I got on the tube with a crowd of youngsters who had clearly been to a club of some kind. The got off stop-by-stop, with cries of “see you next week”. But they were then commented on by those left behind: very instructive.
In an echo of the play, a girl got on at Camden Town done out as a real punk. She had so much metal stuck through her she might have been in a nail-bomb explosion. And finger rings actually implanted in stretched ear lobes. I could only keep my gorge down by not looking at her. Although, like boxing, there is something magnetically attractive about such things.

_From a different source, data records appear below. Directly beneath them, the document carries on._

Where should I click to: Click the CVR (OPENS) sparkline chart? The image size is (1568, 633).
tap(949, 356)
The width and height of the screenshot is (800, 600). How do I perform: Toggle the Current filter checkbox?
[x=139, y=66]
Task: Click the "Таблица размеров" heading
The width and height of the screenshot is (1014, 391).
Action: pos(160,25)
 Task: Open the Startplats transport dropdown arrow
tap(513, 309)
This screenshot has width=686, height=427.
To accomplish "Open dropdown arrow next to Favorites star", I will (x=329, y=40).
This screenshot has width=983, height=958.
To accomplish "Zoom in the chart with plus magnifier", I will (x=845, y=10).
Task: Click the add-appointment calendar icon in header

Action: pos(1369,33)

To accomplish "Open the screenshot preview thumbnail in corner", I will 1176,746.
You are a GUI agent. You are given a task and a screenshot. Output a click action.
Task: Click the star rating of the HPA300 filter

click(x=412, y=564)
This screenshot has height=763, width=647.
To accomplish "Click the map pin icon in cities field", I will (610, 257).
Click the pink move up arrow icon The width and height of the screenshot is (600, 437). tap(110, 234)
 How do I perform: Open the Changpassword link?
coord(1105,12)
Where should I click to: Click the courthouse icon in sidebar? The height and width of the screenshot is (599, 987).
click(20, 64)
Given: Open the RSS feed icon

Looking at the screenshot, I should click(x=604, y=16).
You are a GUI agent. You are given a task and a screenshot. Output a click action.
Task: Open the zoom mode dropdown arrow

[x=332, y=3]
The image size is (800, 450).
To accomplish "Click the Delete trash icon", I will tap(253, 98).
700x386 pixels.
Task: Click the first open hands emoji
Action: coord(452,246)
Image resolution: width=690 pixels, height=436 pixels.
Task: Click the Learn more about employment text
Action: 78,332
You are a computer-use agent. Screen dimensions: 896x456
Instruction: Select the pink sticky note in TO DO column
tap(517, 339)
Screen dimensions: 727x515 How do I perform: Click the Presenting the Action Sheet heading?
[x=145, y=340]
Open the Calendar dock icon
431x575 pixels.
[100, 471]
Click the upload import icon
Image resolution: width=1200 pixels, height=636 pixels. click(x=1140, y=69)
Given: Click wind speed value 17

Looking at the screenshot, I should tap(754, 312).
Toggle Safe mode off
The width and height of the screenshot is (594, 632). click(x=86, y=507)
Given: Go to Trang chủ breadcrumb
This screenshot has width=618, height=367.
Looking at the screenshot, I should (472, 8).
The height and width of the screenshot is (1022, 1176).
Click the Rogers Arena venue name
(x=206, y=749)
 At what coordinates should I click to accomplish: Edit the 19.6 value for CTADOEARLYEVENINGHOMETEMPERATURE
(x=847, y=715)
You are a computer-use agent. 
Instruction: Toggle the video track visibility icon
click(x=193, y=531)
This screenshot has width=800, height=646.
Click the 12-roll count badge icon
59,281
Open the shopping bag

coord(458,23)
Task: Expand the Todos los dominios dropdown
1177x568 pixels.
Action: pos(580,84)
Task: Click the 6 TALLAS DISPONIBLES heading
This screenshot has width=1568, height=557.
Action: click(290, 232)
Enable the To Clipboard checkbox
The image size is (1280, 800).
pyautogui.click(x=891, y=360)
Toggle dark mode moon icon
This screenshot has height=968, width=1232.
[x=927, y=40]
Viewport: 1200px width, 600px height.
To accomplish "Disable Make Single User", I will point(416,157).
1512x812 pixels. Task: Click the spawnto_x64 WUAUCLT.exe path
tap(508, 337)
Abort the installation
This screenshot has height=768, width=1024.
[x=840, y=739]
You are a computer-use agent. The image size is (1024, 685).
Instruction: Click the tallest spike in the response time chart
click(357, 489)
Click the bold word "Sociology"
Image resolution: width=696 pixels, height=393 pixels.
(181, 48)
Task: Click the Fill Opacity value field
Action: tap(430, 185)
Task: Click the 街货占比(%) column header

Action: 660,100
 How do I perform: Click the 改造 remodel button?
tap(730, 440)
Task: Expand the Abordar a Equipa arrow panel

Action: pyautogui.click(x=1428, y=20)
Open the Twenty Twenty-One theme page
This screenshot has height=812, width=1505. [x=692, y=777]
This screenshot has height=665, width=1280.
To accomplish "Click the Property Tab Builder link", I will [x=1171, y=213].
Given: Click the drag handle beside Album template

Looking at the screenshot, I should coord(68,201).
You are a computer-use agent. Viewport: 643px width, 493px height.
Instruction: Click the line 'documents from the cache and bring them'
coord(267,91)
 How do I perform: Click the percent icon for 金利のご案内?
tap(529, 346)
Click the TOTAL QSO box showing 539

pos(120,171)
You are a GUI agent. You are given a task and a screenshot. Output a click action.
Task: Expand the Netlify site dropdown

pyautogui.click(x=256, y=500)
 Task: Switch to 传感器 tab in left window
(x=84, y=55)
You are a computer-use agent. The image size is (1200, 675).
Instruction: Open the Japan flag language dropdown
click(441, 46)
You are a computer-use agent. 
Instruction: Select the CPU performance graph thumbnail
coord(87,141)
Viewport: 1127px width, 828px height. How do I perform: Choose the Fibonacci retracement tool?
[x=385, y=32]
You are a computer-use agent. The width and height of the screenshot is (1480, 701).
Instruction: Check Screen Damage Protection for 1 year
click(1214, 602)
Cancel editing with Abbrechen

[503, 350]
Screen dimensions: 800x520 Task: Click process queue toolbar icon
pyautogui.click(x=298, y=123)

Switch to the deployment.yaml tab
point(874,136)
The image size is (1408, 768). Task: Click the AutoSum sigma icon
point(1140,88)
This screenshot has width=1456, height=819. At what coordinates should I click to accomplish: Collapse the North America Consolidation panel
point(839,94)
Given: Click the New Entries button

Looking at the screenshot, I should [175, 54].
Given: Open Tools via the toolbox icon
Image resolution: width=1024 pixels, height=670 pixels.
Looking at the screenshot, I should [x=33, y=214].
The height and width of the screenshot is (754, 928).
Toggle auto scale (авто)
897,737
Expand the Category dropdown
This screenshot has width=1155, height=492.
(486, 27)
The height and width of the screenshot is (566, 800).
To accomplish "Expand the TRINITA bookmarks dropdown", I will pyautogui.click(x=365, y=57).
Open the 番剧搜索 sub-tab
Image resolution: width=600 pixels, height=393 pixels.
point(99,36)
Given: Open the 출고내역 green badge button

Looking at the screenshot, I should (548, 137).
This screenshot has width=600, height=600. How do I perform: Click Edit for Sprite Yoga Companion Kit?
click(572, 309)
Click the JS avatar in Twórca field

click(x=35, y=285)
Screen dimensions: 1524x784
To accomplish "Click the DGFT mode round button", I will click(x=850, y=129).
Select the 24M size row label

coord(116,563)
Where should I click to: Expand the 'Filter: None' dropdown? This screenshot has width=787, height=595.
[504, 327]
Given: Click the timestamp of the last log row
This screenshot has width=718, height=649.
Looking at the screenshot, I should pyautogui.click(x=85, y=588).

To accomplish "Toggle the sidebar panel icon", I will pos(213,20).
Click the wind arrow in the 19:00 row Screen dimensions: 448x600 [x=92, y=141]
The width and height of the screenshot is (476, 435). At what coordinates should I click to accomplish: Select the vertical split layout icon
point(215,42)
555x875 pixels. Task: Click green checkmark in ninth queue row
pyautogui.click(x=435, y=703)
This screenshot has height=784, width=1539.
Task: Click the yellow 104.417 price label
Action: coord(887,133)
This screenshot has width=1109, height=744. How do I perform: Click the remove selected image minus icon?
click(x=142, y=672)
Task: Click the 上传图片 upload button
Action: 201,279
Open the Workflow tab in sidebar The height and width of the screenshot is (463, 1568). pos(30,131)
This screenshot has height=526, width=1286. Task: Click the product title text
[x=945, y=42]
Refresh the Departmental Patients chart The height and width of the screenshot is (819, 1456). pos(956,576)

The Southeastern trains were very busy. It must be because the Adnam’s made me a bit later than normal. There seemed to be large numbers of groups who had been somewhere. There is obviously a narrow window between the somewhere that people go, and avoiding the last train (we all know why we have to avoid the last train, don’t we?) A particularly aggressive porter, who had obviously been trained in Tokyo, was banging on the windows, shouting “Move down! Move down!” I hadn’t managed to get a seat, but I had managed to move to the middle of the train. I suggested to two ladies seated in front of me that they ought to take his advice, and “Move Down”. “Why would we do that?” they said. “So I can have your seat”, I said. No, they didn’t think it was funny, either. They may have thought for a moment that they were on the last train.